Durée émission : 3 min

L'édito de Sr Véronique Margron

Sidérée, hébétée, lasse aussi sans doute. Au sortir du visionnage du documentaire qu’Arte diffusera mardi 5 mars, je ne sais plus que dire de mon écœurement devant ce qu’il dévoile.

Son sujet : les abus sexuels commis, à travers le monde, contre des religieuses, par des prêtres et des religieux. Ce que ce reportage montre de complicités, de mensonges, de trahisons, de déni, de perversions et de comportements criminels et impunis, est insoutenable.
 


 

Décidément, selon le mot du cardinal Salazar Gomez, archevêque de Bogotá, durant le sommet qui vient de se tenir à Rome "pour la protection des mineurs", "l’ennemi est à l’intérieur". Nulle part ailleurs.
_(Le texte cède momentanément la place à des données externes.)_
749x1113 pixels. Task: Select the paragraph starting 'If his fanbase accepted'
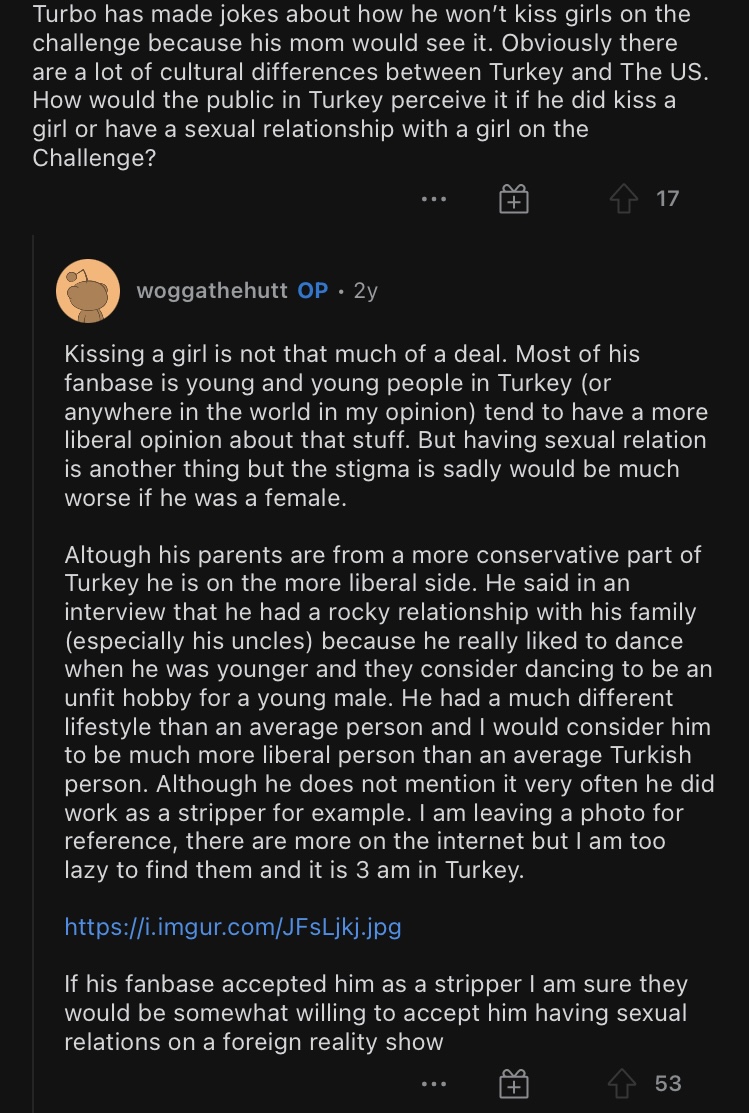(x=376, y=1013)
Si l’on peut discuter, voire contester tel ou tel commentaire, interroger le croisement des sources, reste que ce film désigne une cruelle et effroyable réalité.

Il y a des causes liées à l’Église : le caractère sacré du prêtre, un pouvoir omnipotent, une conception totalement déformée du vœu d’obéissance, un machisme incroyable. S’ajoutent des facteurs aggravants, dont le dénuement matériel qui met alors des religieuses à la merci de ces hommes, non sans la complicité alors de supérieures ou de communautés.
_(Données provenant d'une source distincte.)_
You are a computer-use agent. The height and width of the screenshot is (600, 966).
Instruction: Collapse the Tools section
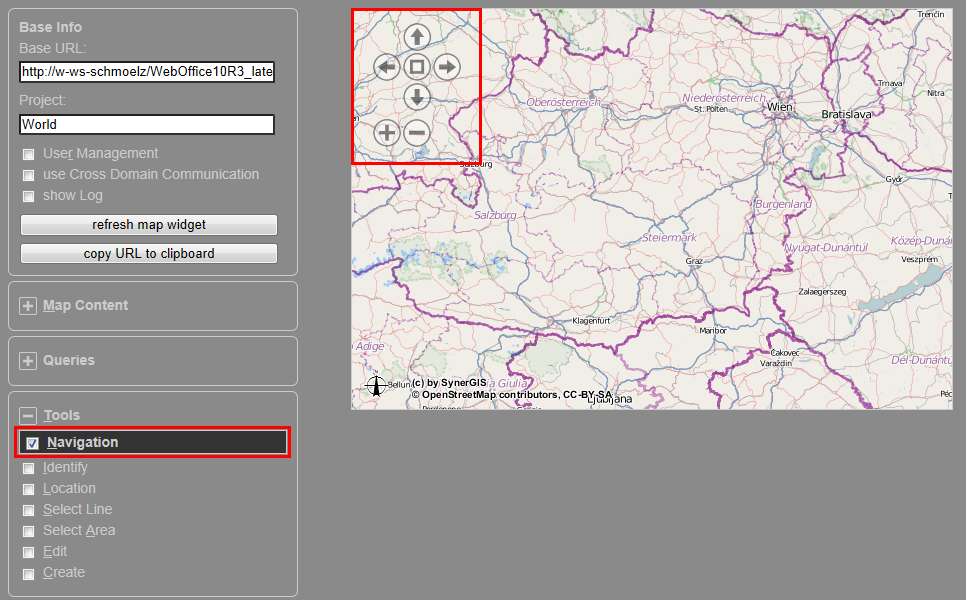28,415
Rentrant d’Abu Dhabi, le 7 février dernier, le pape François parlait "d’esclavage sexuel", c’est bien cela. Malgré la douleur, il faut remercier les journalistes du travail de dévoilement qu’ils font, comme pour les agressions sexuelles contre les enfants. Mais après l’abattement, la colère et la honte doivent faire agir. Contre ces hommes qui sont dans l’impunité, contre toutes les complicités. Mais aussi regarder en face le lien entre les abus spirituels et les agressions sexuelles. Mais encore en soutenant davantage la formation indispensable dans la vie religieuse.
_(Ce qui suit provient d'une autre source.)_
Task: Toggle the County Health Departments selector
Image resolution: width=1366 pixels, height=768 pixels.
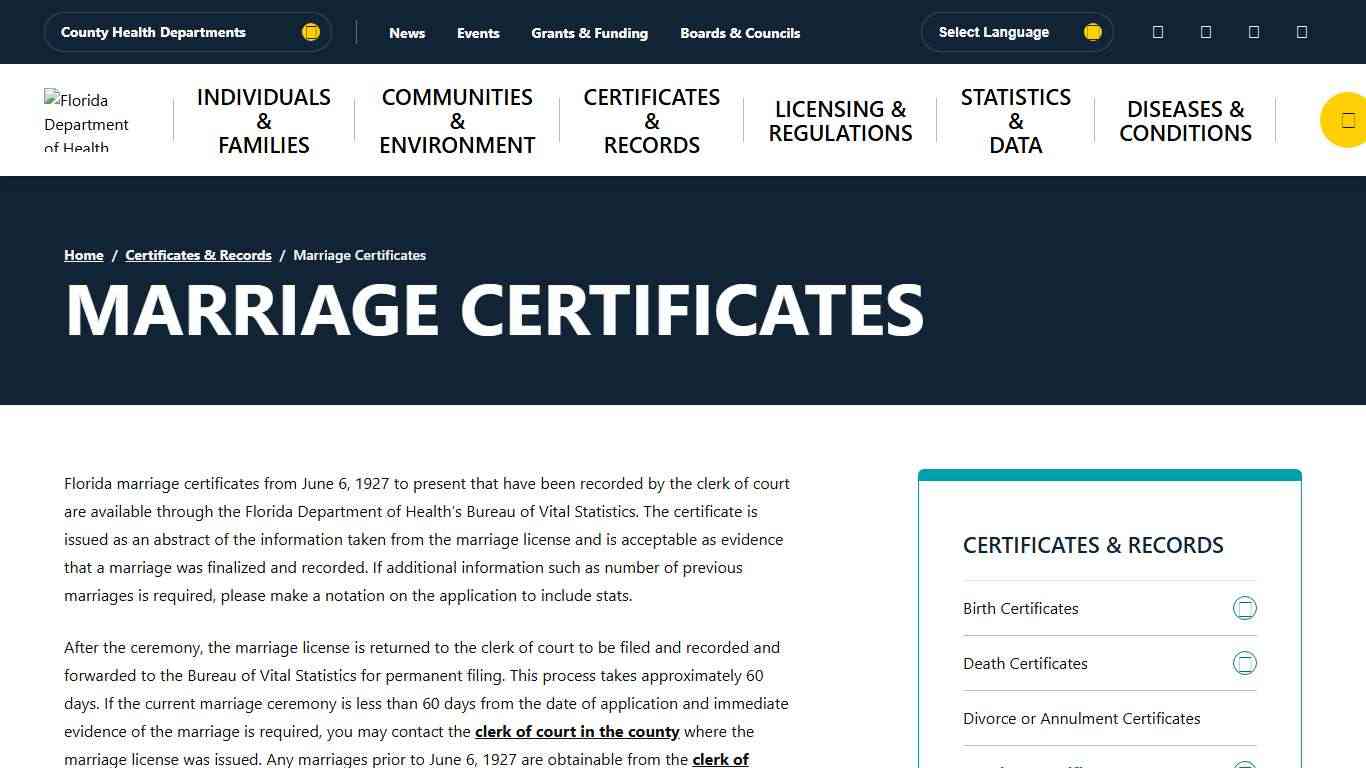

Reste une question : qu’est-ce que le corps des femmes pour ces hommes ? Des corps réifiés qui sont à disposition, des corps désincarnés. Y compris quand ces religieuses se retrouvent enceintes et obligées d’avorter, alors que nous connaissons bien la condamnation de l’Église en ce domaine.
 
Je pense à cette parole tellement juste de l’écrivain Philippe Forest : "L’effarement devant la vérité crue et la révolte exige d’être pensé sans répit". Voilà où nous sommes, avec les victimes et pour elles : du cœur de la douleur penser sans répit, ne pas se taire. Et faire.

 

Précédant de quelques heures la diffusion du documentaire, un communiqué de la Conférence des Evêques de France a annoncé s'associer "pleinement à la Conférence des Religieux et Religieuses de France (CORREF) dans sa profonde indignation, sa tristesse et sa colère. C’est d’abord vers les religieuses et religieux, victimes de ces abus, que la CEF tourne ses pensées et ses prières".